Provisions and contingencies for the quarter ended September 30, 2018, were higher at Rs 1,820 crore. This consisted of specific loan loss provisions of 1,572.5 crore and general provisions of Rs 247.5 crore against Rs 1,476.2 crore and Rs 397.4 crore, respectively, a year ago.

In absolute terms, the gross NPAs came in at Rs 10,097.73 crore compared with Rs 7,702.84 crore a year ago and Rs 9,538.62 crore in the preceding quarter.

According to the bank, total advances as on September 30, 2018, stood at Rs 7,50,838 crore. Here, domestic advances grew 24.2 per cent over the same period last year. Of this, while domestic retail loans grew 23.8 per cent, the growth in wholesale loans stood at almost 25 per cent. The domestic loan mix between retail and wholesale stood at a ratio of 55:45.

Total deposits as on September 30, 2018, were at 8,33,364 crore, an increase of 20.9 per cent over September last year.

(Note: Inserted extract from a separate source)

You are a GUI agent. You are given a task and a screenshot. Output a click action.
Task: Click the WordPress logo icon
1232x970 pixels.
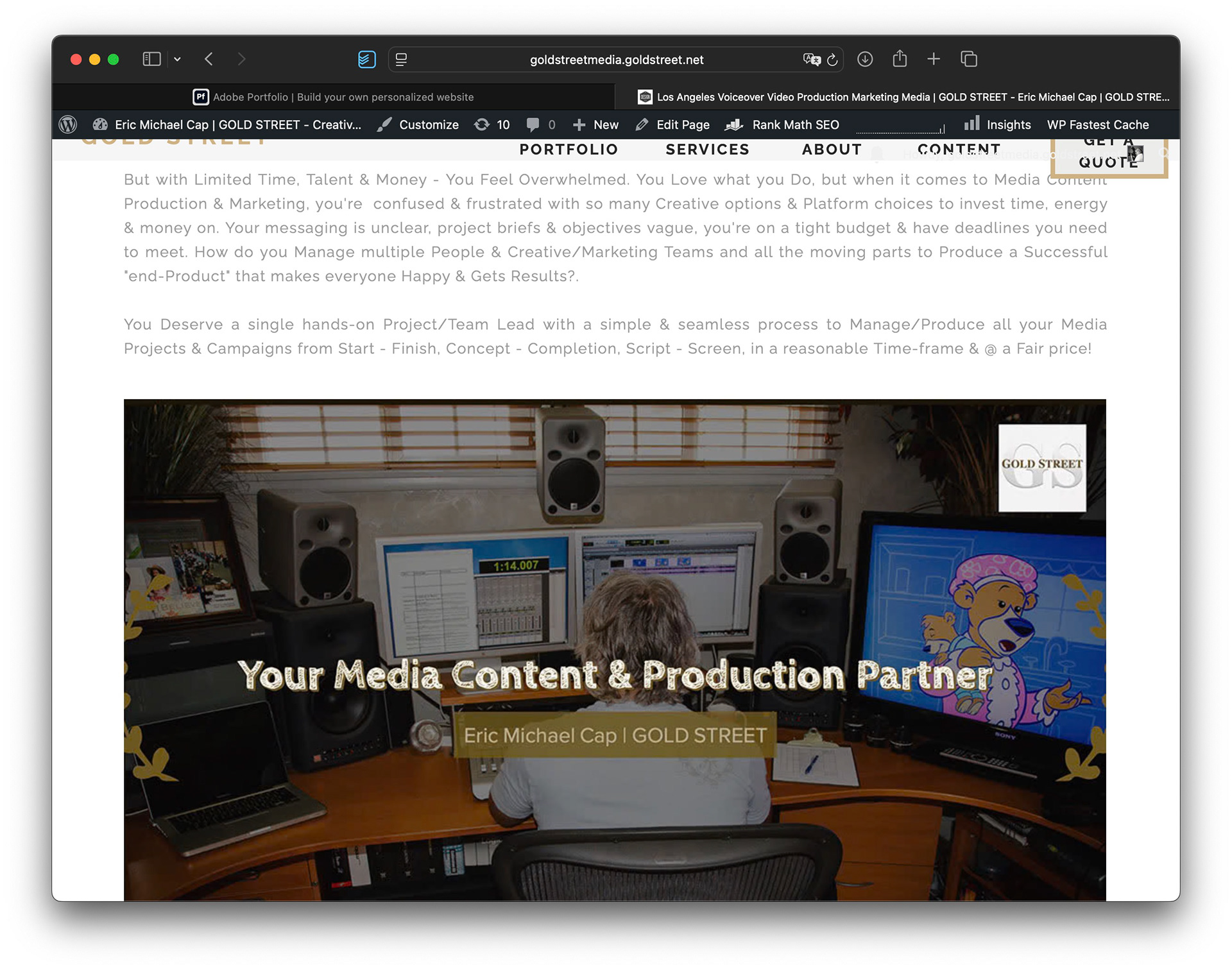pyautogui.click(x=68, y=124)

The bank’s low cost CASA deposits (current and saving accounts) were up 18.3 per cent with savings account deposits growing 18.7 per cent over the previous year to touch Rs 2,34,568 crore and current account deposits rising 17.7 per cent to Rs 1,15,131 crore. “The focus on deposits has helped to maintain a healthy liquidity coverage ratio of 118 per cent, much above the regulatory requirement,” the bank said.